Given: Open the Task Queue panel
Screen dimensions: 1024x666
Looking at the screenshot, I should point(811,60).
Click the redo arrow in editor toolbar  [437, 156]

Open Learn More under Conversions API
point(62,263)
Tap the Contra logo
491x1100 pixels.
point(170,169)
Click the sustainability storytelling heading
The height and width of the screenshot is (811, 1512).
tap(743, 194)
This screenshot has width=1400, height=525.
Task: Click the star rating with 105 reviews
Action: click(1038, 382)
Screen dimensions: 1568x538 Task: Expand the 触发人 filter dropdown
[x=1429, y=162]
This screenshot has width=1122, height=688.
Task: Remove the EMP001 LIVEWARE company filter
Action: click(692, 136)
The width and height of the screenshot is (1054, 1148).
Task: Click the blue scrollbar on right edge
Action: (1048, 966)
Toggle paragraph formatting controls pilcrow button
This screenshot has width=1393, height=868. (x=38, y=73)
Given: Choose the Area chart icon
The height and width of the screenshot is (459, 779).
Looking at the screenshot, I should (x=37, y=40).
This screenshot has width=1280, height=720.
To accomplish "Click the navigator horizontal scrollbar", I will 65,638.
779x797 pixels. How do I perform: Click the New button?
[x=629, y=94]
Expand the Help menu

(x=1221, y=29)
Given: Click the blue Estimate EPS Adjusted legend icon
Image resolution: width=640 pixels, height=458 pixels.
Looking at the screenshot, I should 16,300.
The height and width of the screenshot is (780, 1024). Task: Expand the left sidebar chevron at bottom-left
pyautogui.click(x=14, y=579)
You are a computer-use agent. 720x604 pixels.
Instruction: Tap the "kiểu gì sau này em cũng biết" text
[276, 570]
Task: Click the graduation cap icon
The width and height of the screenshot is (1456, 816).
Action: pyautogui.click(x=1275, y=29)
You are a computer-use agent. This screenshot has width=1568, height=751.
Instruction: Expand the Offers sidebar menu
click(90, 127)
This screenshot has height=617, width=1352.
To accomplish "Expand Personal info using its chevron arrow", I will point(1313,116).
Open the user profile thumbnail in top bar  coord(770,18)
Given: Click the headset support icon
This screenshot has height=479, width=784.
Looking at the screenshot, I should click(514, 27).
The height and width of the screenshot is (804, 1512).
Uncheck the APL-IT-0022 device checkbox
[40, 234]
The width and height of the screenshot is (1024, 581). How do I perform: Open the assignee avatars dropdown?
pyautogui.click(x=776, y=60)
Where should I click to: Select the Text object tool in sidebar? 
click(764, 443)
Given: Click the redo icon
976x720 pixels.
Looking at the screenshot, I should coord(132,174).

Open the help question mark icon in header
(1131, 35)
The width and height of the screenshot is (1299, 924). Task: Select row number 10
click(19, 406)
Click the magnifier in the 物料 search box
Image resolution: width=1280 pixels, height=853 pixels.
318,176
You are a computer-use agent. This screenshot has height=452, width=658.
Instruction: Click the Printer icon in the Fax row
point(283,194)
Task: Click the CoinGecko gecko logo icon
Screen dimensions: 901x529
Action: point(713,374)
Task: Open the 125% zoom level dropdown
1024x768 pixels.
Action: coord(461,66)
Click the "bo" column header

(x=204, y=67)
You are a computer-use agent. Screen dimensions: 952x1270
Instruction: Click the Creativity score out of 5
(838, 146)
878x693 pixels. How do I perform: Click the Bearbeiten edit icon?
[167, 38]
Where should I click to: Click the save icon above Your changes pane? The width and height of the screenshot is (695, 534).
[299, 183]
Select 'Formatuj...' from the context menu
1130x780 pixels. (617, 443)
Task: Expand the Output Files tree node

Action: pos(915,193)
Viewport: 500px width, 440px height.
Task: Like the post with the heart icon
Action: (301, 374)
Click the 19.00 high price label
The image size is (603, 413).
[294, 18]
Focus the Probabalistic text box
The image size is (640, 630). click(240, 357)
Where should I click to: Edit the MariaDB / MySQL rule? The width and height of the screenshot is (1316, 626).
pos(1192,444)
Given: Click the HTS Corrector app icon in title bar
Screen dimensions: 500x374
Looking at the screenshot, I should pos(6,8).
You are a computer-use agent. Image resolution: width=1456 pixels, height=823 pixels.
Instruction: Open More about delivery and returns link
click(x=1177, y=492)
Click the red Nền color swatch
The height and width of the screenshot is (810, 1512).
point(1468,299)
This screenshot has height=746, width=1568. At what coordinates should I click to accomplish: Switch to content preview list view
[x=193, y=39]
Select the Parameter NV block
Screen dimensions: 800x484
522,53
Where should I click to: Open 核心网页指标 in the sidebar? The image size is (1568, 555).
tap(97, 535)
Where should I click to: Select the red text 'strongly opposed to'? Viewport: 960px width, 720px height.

☆ ☆ ☆ ☆

Work item
Would you please return all lines of the data that include the word "Given"?

Finished task
Given: Open the Task Queue panel
Given: Choose the Area chart icon
Given: Click the blue Estimate EPS Adjusted legend icon
Given: Click the headset support icon
Given: Click the redo icon
Given: Click the HTS Corrector app icon in title bar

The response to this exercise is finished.